Antimicrobial peptides (part six)

1.Structure of antimicrobial peptides

Most of them are cationic and amphipathic. They contain lots of lysine and arginine residues. The simplest are alpha-helical or beta-sheets.

Both of them are the structural motifs

2. Some review

Alpha helix, beta sheets, and hairpins are examples of secondary structures of proteins.

a) Alpha helix

Antimicrobial peptides-1

Alpha helix  are stabilized by intra-chain hydrogen bonds.

Also, we can see some proteins-keratin and collagen-almost entirely alpha helical in structure.

Globular proteins contain alpha helical and beta sheets regions in addition of region without one of the both.

An alpha helix is formed by making a rope coil in a left handed direction.

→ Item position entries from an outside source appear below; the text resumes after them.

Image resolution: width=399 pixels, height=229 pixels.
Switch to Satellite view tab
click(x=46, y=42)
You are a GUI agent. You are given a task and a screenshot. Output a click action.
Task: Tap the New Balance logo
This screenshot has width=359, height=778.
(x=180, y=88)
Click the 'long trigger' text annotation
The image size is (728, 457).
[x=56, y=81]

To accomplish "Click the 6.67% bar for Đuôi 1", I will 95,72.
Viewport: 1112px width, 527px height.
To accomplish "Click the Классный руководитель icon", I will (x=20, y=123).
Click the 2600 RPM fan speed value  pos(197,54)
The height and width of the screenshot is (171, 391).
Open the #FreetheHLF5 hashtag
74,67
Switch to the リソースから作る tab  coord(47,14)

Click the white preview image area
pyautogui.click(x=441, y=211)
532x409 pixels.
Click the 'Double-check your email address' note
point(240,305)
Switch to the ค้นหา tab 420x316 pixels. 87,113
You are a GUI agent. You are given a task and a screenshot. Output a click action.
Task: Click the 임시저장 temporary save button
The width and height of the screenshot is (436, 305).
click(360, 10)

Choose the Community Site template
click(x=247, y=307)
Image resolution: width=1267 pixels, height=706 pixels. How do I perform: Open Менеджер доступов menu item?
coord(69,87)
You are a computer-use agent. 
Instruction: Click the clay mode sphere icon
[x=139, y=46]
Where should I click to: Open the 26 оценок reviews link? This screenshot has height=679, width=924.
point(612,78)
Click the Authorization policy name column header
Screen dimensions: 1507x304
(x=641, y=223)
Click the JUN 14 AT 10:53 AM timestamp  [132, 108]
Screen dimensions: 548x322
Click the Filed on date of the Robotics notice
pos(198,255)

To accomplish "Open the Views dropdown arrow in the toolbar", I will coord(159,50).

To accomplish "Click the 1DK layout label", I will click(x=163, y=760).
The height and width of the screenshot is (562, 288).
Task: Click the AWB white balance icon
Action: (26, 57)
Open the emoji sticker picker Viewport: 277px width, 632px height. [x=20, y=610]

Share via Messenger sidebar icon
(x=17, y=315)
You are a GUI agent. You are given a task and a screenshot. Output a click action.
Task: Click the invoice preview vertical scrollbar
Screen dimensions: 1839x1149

Into proteins, the rope is represented by the N-C-C-N-C-C-N-…backbone of the polypeptide chain.

We find also beta sheets.

b) Beta sheets

There are two categories of beta sheets.

One is called parallel :

Antimicrobial peptides-2

We can see the chains are stackable.

The second is called anti-parallel:

Antimicrobial peptides-3

Here, on contrary, the two chains are anti parallel.

These anti parallel beta-sheets are more stable than the parallel.

Like the alpha helix, beta-sheets are held by H-bonds.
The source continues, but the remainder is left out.